(Entries taken from a collection)

★ ★ ★

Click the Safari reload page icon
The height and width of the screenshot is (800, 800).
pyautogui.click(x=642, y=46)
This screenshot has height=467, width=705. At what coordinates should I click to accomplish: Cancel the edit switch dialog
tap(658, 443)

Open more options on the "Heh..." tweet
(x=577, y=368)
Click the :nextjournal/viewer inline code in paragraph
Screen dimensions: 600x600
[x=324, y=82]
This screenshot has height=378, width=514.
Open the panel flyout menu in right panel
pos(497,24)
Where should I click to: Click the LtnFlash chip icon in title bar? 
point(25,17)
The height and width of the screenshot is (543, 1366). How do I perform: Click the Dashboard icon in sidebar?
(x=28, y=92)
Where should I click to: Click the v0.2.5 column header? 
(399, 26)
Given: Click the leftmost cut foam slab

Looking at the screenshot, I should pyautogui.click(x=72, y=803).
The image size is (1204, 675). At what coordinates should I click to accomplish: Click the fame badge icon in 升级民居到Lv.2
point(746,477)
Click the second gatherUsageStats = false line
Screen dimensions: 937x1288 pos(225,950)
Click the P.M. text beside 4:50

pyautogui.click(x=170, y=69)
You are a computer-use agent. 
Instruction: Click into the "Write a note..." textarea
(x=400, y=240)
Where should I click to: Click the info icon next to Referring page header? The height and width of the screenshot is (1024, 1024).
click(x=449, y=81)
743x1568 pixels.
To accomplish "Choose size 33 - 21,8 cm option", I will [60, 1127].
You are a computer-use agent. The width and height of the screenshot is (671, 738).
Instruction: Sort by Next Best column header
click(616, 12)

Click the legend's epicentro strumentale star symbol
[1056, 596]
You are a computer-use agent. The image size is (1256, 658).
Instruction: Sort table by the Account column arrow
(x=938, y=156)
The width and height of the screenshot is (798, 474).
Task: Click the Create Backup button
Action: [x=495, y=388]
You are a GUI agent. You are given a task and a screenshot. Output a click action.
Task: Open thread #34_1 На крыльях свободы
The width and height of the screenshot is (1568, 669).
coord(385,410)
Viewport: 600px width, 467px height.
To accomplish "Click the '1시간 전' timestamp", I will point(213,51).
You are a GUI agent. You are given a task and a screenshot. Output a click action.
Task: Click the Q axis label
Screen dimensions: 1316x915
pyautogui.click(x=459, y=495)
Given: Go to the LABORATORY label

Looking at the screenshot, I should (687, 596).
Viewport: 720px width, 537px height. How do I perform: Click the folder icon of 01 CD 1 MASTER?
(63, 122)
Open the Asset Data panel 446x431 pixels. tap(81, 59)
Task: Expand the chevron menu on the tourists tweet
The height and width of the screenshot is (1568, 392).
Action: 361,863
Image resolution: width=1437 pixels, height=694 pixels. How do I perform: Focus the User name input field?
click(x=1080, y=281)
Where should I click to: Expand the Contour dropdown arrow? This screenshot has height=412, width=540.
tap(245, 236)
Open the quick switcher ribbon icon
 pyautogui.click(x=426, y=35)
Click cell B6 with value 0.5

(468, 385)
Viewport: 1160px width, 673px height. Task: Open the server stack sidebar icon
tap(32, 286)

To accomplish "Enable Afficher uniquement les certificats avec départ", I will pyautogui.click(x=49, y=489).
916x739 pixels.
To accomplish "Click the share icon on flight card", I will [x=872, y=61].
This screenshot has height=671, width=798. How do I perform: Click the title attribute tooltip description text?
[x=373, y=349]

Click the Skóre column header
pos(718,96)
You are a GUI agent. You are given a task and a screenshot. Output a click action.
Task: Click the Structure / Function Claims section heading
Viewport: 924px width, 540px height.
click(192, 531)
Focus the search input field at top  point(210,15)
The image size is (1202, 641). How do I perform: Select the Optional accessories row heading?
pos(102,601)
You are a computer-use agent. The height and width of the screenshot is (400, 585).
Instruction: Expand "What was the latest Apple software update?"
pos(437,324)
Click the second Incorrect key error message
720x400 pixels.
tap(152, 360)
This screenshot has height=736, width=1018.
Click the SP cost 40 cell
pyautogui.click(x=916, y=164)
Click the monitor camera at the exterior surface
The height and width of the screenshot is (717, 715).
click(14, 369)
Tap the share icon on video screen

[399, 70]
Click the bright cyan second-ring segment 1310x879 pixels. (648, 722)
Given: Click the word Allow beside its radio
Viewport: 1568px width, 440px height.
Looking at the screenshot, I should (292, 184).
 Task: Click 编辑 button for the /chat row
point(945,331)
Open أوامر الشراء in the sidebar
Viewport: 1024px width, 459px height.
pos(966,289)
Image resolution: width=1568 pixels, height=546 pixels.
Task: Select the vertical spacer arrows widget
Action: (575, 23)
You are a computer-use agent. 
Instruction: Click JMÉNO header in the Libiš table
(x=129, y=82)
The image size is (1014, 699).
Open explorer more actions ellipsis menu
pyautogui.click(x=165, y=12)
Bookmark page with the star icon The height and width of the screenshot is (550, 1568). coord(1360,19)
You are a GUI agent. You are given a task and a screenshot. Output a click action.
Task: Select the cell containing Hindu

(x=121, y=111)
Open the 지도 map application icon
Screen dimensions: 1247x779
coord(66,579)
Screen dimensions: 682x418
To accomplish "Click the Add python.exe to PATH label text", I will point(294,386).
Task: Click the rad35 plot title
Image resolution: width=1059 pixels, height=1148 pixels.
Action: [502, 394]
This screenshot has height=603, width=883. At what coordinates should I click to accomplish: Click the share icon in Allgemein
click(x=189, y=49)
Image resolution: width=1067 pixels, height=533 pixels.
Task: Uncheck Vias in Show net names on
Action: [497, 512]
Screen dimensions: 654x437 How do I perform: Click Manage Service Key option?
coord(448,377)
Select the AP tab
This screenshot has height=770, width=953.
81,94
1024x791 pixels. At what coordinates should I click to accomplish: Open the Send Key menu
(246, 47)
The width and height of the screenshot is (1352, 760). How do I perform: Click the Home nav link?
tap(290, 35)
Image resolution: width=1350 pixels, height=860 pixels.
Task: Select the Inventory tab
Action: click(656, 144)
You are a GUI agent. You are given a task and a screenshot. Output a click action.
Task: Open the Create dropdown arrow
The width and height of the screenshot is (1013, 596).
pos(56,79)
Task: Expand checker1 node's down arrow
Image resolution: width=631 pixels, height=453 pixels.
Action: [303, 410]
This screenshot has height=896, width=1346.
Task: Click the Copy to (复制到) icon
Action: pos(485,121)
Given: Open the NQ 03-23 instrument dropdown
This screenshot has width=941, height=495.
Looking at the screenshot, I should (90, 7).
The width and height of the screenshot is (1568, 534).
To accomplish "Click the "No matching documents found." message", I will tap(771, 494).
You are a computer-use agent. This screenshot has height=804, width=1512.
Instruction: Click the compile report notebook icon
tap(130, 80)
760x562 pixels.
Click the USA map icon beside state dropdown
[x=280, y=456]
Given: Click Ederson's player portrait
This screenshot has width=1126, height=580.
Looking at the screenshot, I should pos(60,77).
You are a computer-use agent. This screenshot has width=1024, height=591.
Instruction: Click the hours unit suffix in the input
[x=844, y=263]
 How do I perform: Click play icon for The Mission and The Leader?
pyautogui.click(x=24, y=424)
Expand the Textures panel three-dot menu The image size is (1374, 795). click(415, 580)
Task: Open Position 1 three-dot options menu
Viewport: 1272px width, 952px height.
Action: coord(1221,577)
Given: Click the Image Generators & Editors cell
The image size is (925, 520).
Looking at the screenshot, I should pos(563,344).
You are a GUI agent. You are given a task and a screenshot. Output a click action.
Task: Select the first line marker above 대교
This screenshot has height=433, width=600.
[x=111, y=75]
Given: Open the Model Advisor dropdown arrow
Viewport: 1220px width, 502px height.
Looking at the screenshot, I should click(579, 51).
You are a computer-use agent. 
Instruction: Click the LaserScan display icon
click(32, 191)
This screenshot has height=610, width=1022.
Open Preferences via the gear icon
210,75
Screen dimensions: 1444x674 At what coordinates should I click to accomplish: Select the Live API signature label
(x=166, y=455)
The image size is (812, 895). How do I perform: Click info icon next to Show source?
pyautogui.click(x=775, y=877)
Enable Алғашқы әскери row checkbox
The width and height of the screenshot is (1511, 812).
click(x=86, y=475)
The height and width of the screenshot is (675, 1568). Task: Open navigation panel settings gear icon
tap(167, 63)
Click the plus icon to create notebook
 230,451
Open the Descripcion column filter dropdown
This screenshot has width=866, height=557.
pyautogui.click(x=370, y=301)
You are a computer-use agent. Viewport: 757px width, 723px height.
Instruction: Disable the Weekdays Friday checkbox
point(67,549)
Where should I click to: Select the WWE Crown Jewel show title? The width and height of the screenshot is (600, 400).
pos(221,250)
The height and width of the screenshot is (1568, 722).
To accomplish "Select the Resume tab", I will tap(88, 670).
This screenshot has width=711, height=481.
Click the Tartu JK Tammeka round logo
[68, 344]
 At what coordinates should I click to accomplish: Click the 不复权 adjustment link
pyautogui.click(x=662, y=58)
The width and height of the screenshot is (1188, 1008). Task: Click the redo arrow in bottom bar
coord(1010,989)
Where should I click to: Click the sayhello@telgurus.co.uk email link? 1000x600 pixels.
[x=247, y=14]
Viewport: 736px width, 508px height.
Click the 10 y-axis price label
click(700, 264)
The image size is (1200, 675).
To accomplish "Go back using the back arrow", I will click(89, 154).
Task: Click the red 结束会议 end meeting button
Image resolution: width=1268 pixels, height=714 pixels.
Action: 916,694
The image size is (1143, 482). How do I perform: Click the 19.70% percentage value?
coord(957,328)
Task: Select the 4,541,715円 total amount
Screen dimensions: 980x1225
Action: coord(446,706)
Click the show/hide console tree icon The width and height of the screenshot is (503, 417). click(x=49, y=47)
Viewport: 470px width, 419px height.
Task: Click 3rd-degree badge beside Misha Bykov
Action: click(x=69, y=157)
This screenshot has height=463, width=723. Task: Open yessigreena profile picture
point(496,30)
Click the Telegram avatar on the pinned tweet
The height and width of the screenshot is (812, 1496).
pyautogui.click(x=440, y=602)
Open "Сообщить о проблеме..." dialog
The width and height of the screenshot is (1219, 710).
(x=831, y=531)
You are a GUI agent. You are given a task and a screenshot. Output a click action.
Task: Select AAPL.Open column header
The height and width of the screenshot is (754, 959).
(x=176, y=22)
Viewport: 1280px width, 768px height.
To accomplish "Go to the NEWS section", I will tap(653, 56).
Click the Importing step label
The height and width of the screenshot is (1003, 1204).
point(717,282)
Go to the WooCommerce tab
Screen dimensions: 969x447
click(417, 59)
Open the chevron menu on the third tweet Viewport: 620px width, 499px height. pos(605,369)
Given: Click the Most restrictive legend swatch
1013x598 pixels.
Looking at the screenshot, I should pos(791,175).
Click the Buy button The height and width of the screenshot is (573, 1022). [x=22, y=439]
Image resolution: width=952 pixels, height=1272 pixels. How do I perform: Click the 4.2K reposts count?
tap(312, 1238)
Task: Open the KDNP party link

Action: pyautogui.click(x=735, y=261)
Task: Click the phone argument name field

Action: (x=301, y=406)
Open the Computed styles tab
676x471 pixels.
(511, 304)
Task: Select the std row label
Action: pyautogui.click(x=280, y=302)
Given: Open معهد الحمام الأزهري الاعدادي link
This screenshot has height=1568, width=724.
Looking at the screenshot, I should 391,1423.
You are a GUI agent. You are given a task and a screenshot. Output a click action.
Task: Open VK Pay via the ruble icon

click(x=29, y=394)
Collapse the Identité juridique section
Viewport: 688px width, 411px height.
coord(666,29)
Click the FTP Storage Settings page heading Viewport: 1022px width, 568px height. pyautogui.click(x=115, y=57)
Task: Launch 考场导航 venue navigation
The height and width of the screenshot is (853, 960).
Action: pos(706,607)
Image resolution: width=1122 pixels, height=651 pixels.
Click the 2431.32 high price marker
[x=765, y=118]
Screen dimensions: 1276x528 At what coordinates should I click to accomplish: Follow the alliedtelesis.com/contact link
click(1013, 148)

★ ★ ★

What is expected = The word to find is "section". Copy every line of the records that holds it.

Written solution =
Task: Click the Structure / Function Claims section heading
To accomplish "Go to the NEWS section", I will tap(653, 56).
Collapse the Identité juridique section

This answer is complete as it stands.